Luigi stared at Matthew, then flipped through his package to the article which was highlighted. His eyes scanned it briefly.

‘Hmm. So no issue then.’

Matthew hesitated a moment. ‘I’m not sure that’s right,’ he said. ‘If I made out the headlines properly, I think the Italian press is a bit more excitable.’

Luigi followed his train of thought. It wasn’t the data itself which mattered, it was other people’s interpretation of it. If Italian investors got the wrong end of the stick because of bad reporting, then they might misjudge their trading strategy until they wised up. Luigi turned to the articles from the Italian press. Again, he scanned the articles in a few seconds.

‘Interesting. I know the Banca di Roma needs to close out a short yen position at the moment. Be interesting to see how they react.’ Luigi meant that the Banca di Roma needed to buy some yen.
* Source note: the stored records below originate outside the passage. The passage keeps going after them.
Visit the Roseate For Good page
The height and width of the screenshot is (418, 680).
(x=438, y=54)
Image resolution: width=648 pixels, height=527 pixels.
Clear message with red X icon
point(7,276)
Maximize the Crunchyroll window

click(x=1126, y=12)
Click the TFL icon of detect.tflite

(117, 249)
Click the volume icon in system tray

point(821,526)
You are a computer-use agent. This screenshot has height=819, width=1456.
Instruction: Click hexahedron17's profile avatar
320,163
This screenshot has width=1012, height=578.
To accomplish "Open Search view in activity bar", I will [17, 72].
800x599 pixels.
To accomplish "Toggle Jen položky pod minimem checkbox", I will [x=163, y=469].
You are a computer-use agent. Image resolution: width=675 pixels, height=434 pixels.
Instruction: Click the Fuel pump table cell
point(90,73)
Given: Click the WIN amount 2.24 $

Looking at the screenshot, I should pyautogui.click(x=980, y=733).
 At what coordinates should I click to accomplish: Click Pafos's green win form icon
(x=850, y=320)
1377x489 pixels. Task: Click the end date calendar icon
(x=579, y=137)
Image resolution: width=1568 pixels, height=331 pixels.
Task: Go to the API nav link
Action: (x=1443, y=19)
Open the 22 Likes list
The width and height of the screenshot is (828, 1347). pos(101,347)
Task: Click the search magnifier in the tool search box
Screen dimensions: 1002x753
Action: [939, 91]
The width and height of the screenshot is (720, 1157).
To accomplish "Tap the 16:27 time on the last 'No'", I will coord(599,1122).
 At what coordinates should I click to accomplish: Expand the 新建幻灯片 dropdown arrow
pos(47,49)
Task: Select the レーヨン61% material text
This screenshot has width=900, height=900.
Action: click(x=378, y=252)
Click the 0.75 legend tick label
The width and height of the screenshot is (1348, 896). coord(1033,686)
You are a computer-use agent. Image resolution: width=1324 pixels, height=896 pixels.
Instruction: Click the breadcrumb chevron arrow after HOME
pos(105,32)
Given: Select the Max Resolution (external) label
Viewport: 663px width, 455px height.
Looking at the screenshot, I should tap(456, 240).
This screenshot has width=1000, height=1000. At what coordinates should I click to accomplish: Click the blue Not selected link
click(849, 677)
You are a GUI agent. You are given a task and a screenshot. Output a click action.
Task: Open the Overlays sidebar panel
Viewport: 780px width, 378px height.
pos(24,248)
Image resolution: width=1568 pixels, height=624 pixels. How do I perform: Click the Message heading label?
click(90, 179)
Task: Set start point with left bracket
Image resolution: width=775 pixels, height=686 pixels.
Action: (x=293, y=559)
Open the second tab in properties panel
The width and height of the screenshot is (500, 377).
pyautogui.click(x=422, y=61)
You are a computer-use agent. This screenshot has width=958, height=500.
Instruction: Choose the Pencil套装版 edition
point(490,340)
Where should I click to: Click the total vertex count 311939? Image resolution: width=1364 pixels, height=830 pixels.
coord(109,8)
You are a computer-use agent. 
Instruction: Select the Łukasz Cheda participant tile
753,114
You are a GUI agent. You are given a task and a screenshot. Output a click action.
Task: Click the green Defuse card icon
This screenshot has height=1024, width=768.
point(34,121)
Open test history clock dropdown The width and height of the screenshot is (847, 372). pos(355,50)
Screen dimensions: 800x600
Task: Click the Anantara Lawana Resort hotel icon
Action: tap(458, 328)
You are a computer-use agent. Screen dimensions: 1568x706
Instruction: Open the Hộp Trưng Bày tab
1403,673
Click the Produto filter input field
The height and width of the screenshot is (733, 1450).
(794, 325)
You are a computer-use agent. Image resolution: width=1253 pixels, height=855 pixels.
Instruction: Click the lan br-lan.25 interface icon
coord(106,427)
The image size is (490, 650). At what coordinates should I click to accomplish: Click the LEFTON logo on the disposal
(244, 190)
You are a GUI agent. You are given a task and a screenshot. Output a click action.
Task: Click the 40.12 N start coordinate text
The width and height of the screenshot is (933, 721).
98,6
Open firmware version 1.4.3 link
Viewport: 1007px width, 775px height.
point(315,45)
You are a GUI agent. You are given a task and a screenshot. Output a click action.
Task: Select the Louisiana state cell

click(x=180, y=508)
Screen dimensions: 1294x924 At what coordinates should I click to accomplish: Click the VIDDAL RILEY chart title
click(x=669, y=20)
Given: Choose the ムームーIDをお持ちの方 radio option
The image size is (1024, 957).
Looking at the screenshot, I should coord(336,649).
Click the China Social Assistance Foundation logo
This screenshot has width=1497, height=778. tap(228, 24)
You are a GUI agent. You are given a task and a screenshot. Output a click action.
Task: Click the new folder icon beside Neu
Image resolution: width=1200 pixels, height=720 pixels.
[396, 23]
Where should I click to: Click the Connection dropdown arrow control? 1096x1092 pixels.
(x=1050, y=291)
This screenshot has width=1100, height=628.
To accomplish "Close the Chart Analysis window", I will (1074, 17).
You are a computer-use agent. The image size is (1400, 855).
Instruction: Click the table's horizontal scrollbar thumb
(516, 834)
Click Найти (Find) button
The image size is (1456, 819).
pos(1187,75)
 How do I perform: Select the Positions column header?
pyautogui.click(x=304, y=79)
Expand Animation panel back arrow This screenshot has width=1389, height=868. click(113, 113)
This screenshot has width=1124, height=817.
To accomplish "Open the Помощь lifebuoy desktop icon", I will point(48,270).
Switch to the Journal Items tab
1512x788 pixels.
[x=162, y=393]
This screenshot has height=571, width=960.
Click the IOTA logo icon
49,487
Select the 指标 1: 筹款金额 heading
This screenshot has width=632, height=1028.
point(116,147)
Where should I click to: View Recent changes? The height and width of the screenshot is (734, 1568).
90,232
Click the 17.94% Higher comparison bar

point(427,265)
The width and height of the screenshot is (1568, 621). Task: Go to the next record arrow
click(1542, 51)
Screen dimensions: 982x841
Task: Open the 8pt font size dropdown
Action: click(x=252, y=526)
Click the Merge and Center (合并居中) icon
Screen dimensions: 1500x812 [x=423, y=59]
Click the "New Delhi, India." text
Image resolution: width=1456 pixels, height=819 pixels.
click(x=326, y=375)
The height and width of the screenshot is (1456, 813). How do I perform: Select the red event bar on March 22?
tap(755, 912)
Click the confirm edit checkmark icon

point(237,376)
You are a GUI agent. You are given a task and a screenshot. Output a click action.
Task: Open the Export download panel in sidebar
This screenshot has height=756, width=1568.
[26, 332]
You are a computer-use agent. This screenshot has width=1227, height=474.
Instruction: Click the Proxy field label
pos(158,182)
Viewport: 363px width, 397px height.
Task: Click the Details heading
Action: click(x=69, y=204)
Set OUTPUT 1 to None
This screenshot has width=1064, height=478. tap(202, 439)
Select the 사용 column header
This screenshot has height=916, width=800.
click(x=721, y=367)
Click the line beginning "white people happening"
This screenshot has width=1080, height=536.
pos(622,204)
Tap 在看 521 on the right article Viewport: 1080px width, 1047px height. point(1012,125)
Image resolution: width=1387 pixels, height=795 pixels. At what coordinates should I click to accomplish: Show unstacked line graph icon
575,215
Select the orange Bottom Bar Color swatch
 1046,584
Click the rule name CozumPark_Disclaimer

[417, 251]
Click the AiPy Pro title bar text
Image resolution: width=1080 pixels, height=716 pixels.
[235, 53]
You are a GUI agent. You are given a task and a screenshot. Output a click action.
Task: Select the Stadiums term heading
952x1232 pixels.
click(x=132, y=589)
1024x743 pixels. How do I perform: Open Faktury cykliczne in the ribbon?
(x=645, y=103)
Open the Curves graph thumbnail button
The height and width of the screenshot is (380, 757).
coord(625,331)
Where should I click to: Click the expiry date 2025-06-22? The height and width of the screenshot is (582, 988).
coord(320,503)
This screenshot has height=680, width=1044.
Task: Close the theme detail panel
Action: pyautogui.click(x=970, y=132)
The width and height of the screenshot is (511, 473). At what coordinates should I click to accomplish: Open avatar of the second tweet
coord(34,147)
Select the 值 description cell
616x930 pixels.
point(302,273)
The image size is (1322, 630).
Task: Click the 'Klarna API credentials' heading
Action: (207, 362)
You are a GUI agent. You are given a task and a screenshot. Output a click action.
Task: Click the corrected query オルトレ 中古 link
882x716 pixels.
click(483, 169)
If it thought the price of yen was going to soar, they’d want to buy quickly before the price had moved.

Luigi was a good trader. He scanned the rest of the documents and picked up his phone. He wouldn’t put it down for more than a few minutes until the end of the day. Right now, he was checking facts, sensing attitudes, exchanging banter with traders and investors, trying to sense the mood of the market. One idea always leads to a dozen others, and when Luigi picked up an interesting lead, he pursued it. He said not another word to Matthew.

The market was in full swing by eight thirty by which time the other traders – Anders, Cristina, and Jean-François – were in and busy. Each of them reacted the way Luigi had to the new-look Matthew. But they were restrained in their praise, waiting to see how long his new work ethic would last.

Luigi called the Banca di Roma, letting the conversation play from his speakerphone. The two men bantered briefly before switching to business.

‘Hey, you better be getting out of that giant short position you’ve got on the yen. Did you see the trade numbers? You’re going to get toasted today unless some kindly person takes you out of it.’

‘Bullshit, Luigi,’ said the Banca di Roma guy. ‘We couldn’t care less about the yen. We don’t have a short position and anyway a month’s data is neither here nor there. The Tokyo market didn’t move much.’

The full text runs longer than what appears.